I mentioned last week that I’d started reading James Suzman’s Work: A History Of How We Spend Our Timeand this week I’d like to talk a bit about the stuff it’s made me think about, and gather your thoughts on some of it too, if any of you would like to share them with me. Firstly, a quick potted history of Suzman’s main arguments so far – essentially, he outlines the idea that the concept of “work,” which has become the deciding factor in how we conceptualise and value ourselves as people, is a relatively recent idea that’s alien to our evolutionary biology, and to the way we functioned socially and culturally for the vast majority of our existence. Modern economics is founded on the principle of scarcity – the idea that we have limitless desires and needs, and limited resources to fulfil them, so the concept of “work” is about proving and demonstrating our right to access those limited resources through the expending, generating or transforming of energy. Conversely, the way we functioned for the first few hundred thousand years of our existence was founded on the principle of abundance – that our needs and desires were limited, and the resources available were more than enough to fulfil them, so we rarely expended our energy on anything more than the fulfilling of our immediate needs, or those of our friends and families.

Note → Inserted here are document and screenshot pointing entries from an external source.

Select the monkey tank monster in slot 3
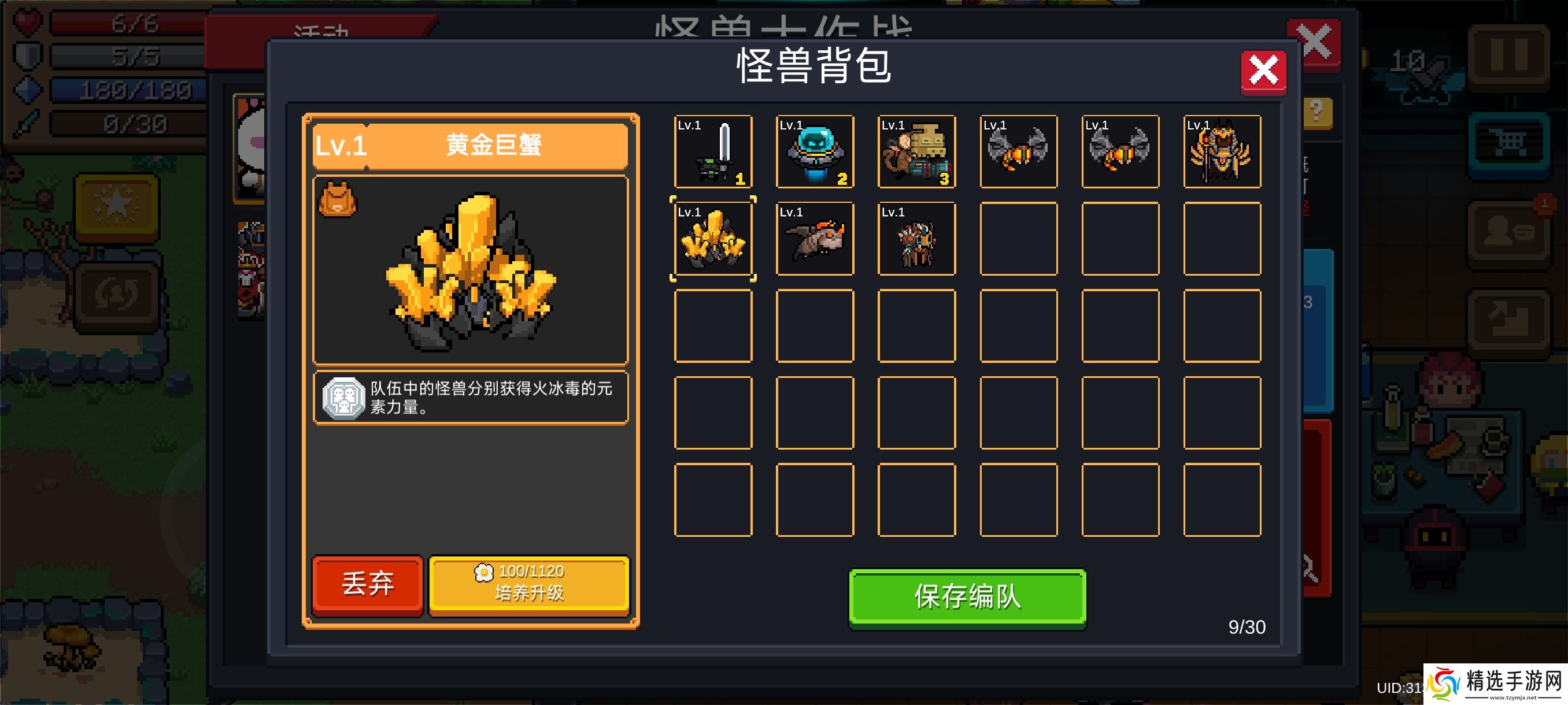Screen dimensions: 1568x705 point(916,151)
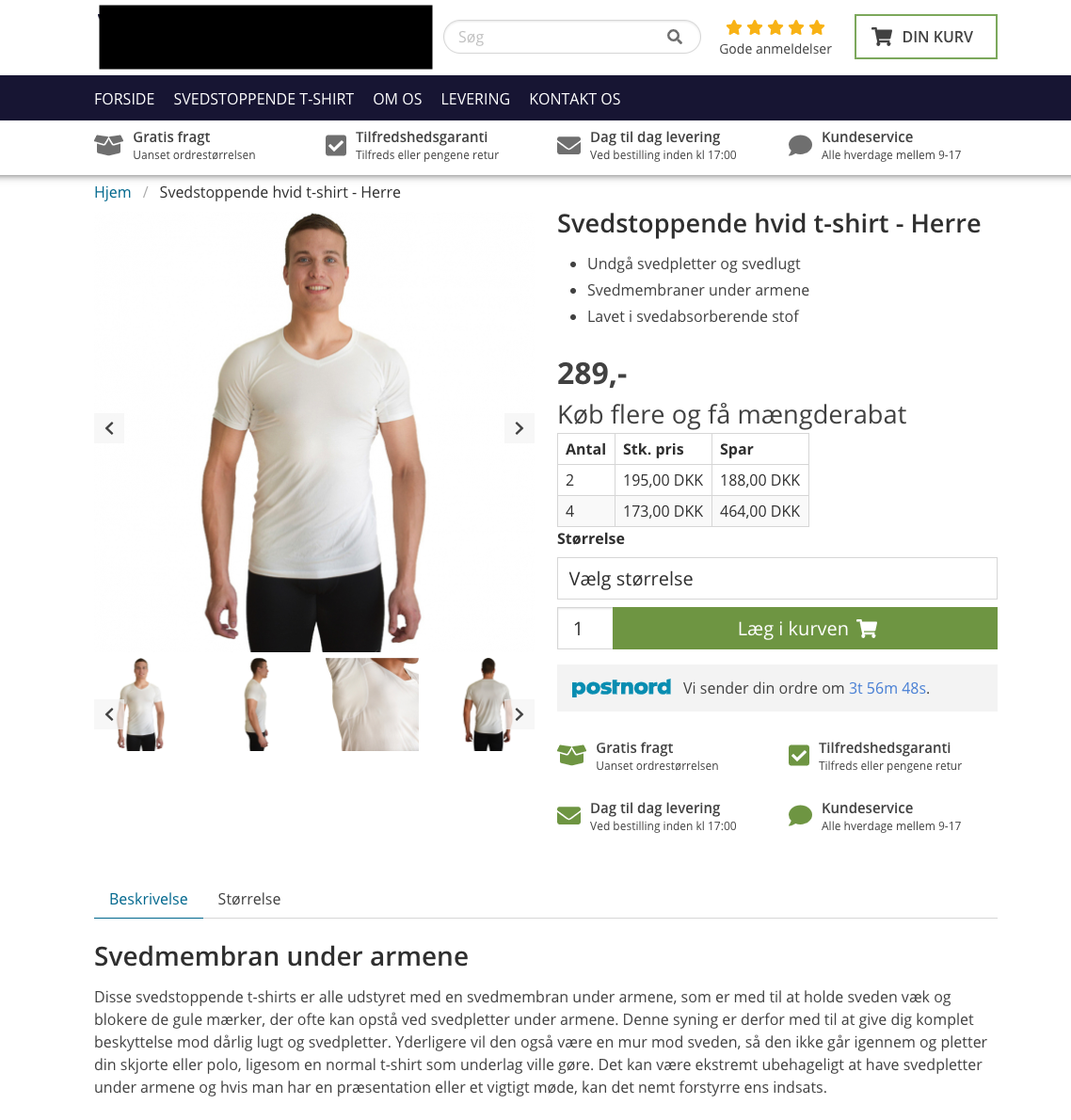Follow the Hjem breadcrumb link
1071x1120 pixels.
point(113,192)
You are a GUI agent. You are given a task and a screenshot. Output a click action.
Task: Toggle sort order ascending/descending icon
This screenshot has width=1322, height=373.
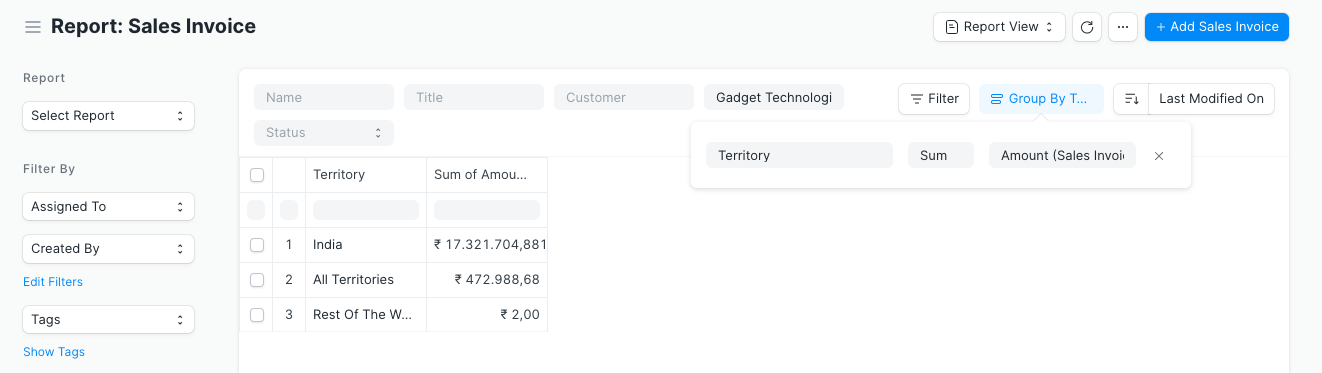[1131, 98]

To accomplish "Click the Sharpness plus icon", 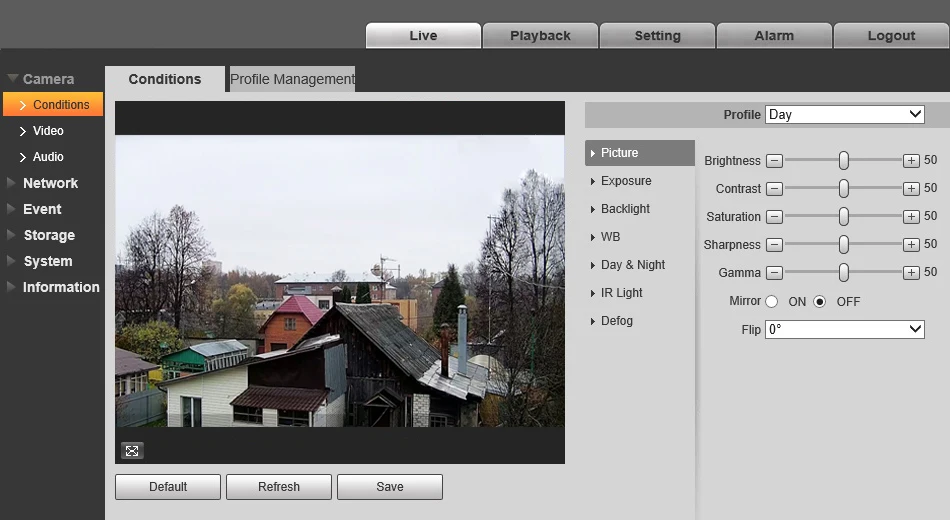I will [x=911, y=244].
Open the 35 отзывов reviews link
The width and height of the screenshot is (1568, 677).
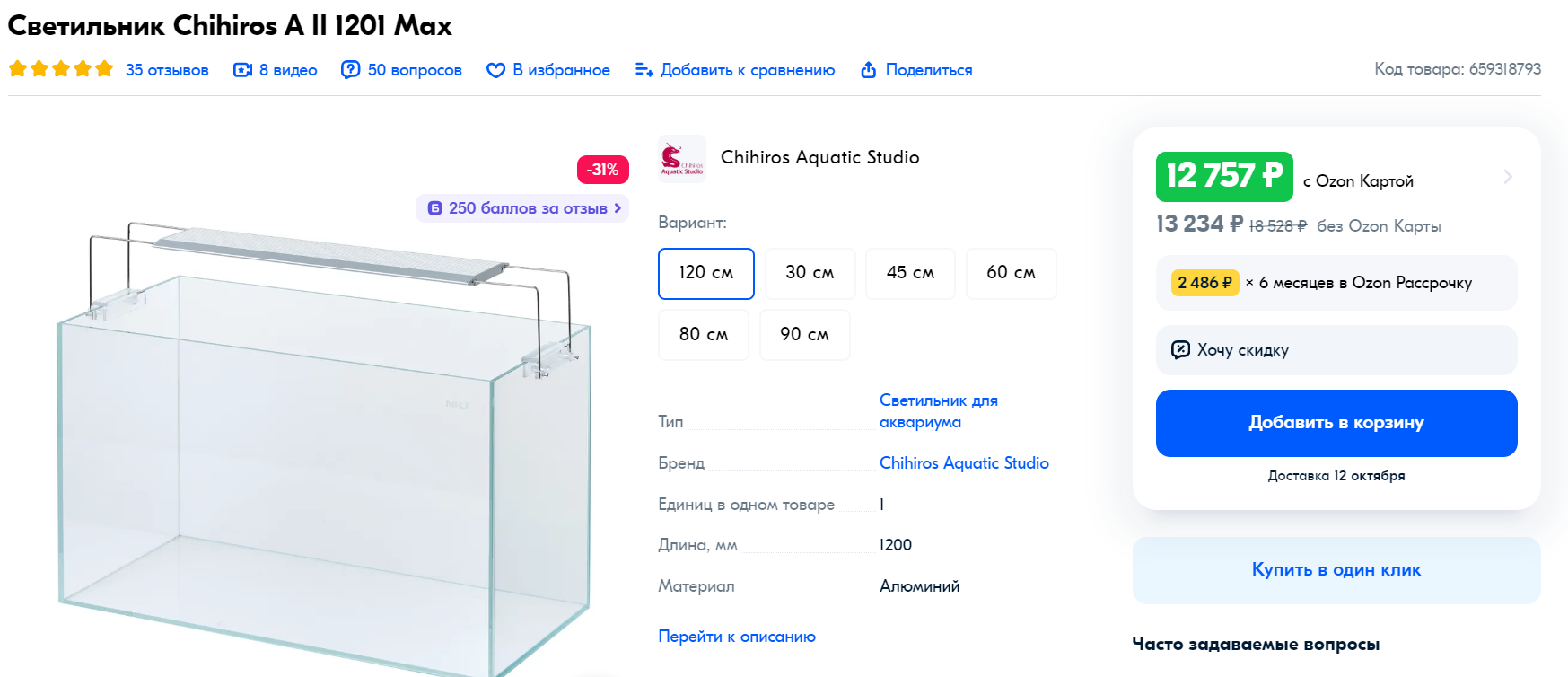tap(167, 70)
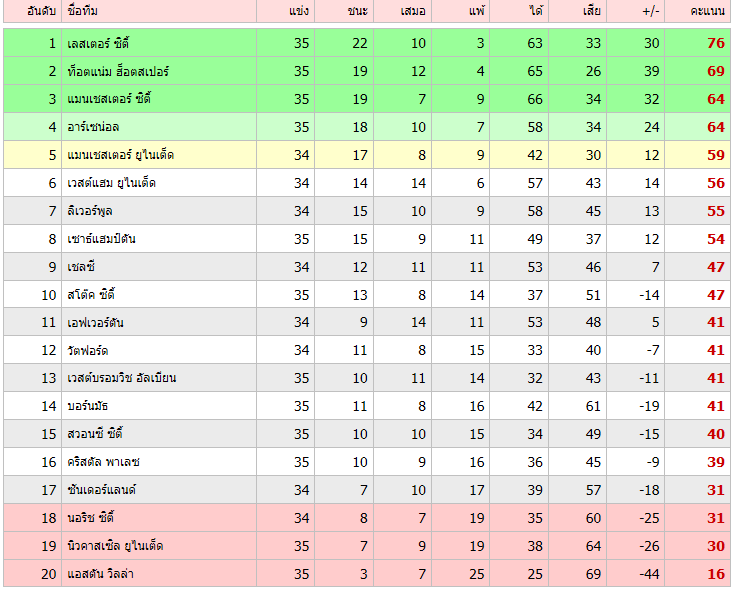Open the ท็อตแน่ม ฮ็อตสเปอร์ team link

click(x=118, y=72)
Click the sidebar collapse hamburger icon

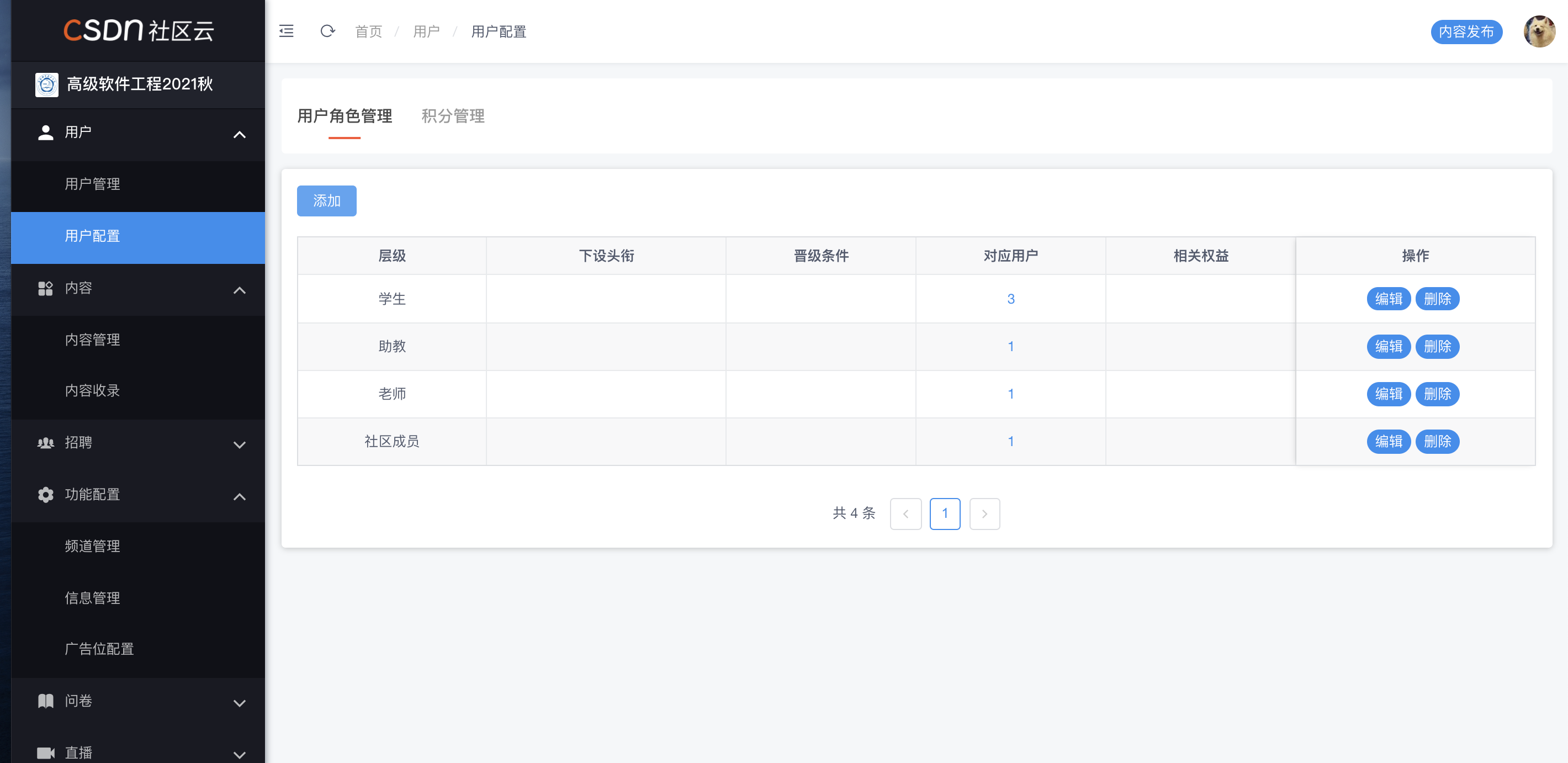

All this is relatively obvious, and it’s hardly revelatory that the way our societies and cultures work today is radically different to the way they worked before we started farms or built villages, but the way Suzman goes through the history of what the concept of “work” must have meant to us on a purely ideological level is really interesting, and it’s a really fascinating book, I highly recommend it to anyone who’s curious about this kind of thing.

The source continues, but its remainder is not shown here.